=== Section Start ===
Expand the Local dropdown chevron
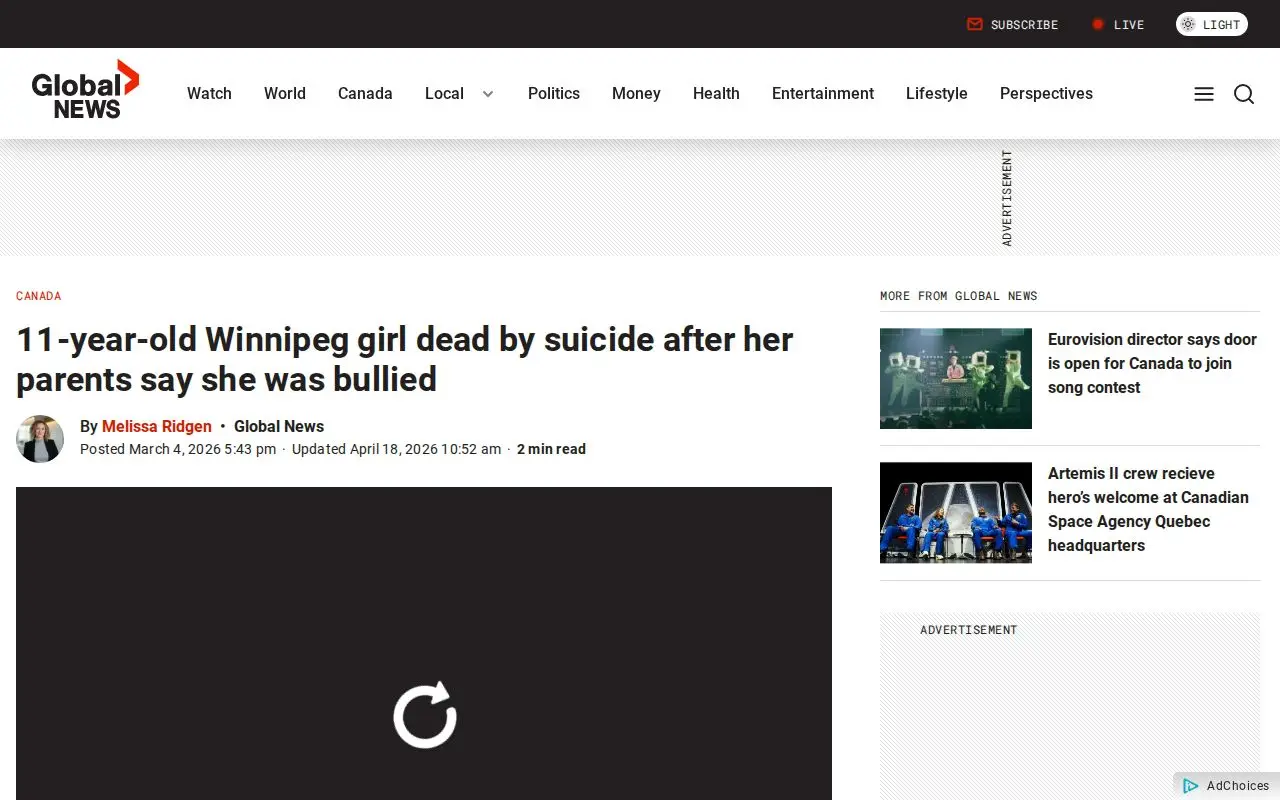Screen dimensions: 1280x800 point(488,94)
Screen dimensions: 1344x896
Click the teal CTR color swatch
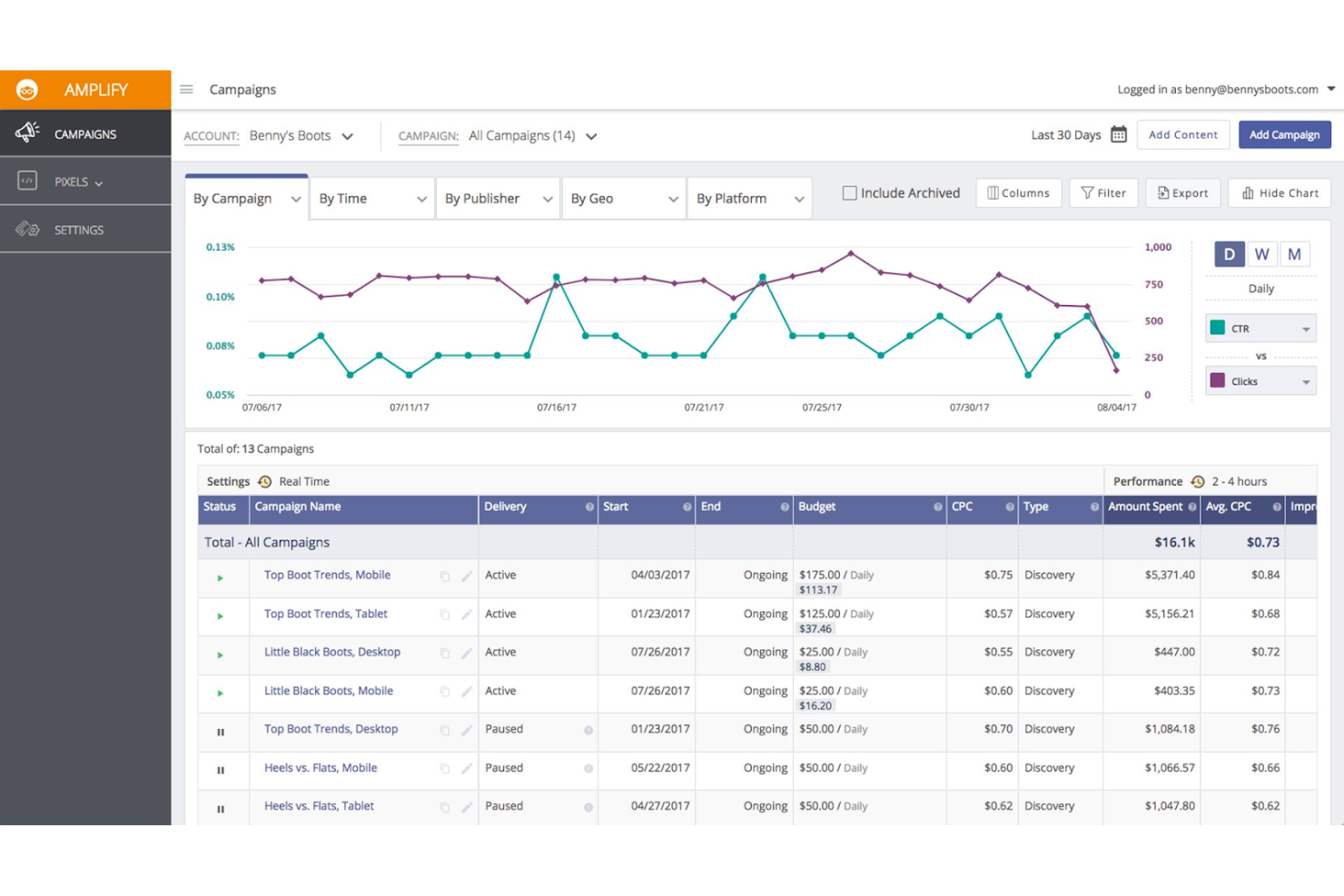coord(1218,328)
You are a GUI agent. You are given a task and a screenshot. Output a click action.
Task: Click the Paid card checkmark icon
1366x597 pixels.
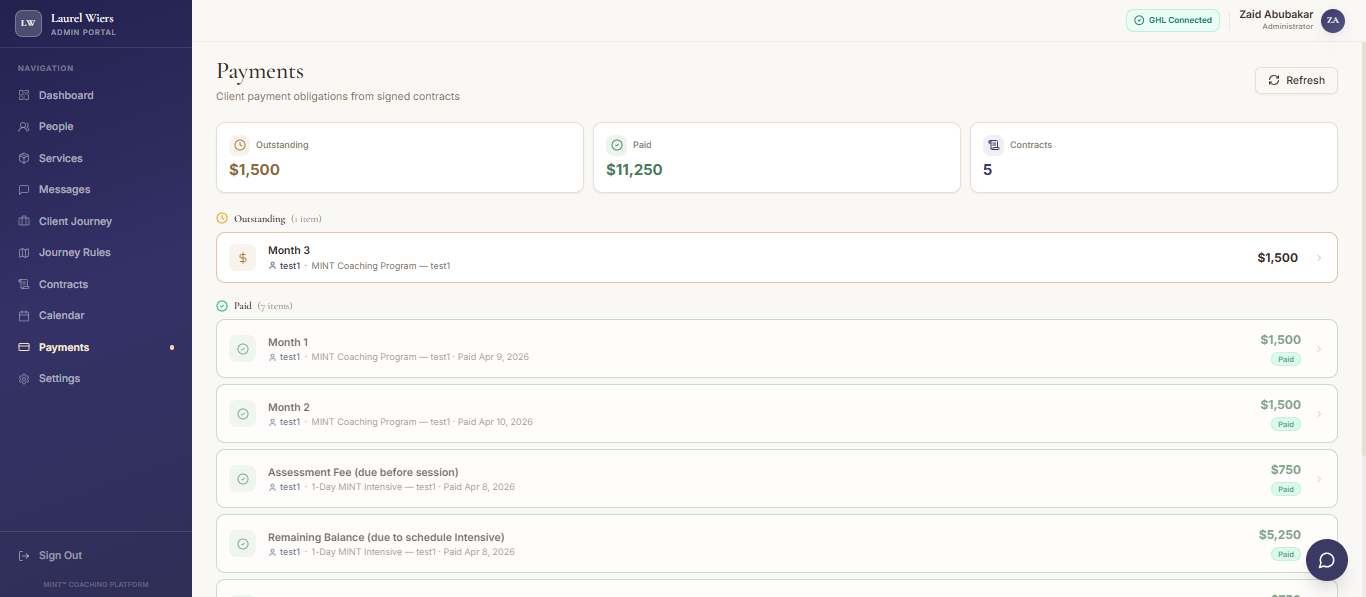[616, 145]
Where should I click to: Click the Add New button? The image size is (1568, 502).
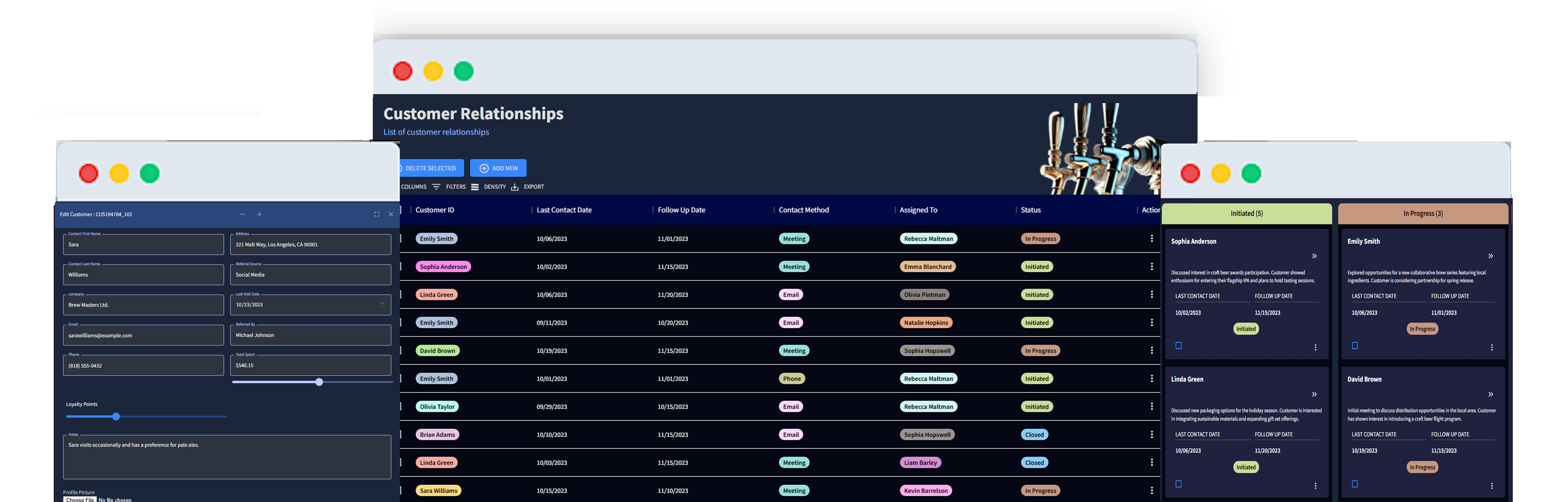click(x=498, y=168)
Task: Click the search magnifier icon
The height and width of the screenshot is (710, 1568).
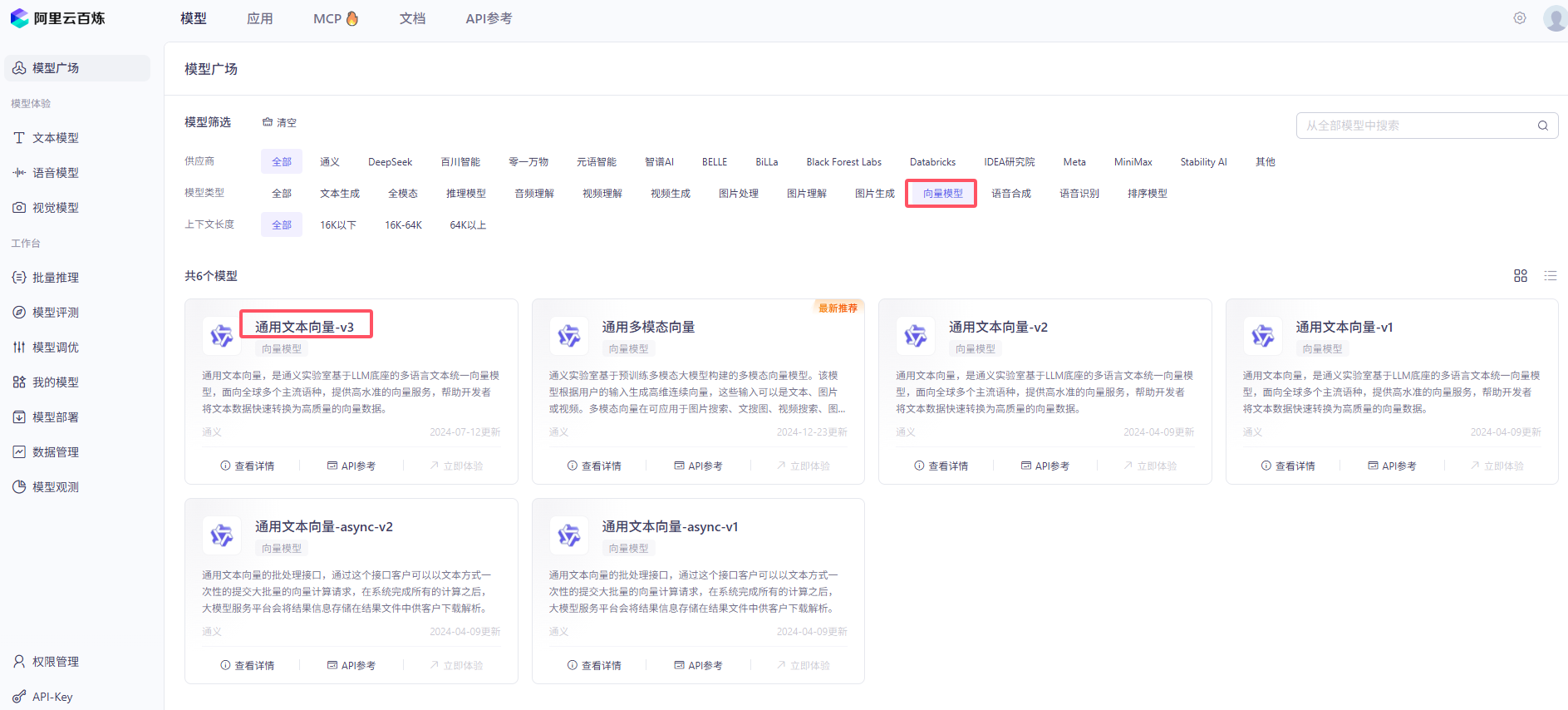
=== Section End ===
TASK ITEM
Leaving out all pictures, retype exactly the lines that run from the one containing "Click the teal CTR color swatch" through the last line of the material.

RESPONSE
Click the teal CTR color swatch
coord(1218,328)
You are a GUI agent. You are given a task and a screenshot. Output a click action.
Task: Click the Paid card checkmark icon
1366x597 pixels.
[616, 145]
Where should I click to: Click the Add New button? The image size is (1568, 502).
click(x=498, y=168)
Task: Click the search magnifier icon
The height and width of the screenshot is (710, 1568).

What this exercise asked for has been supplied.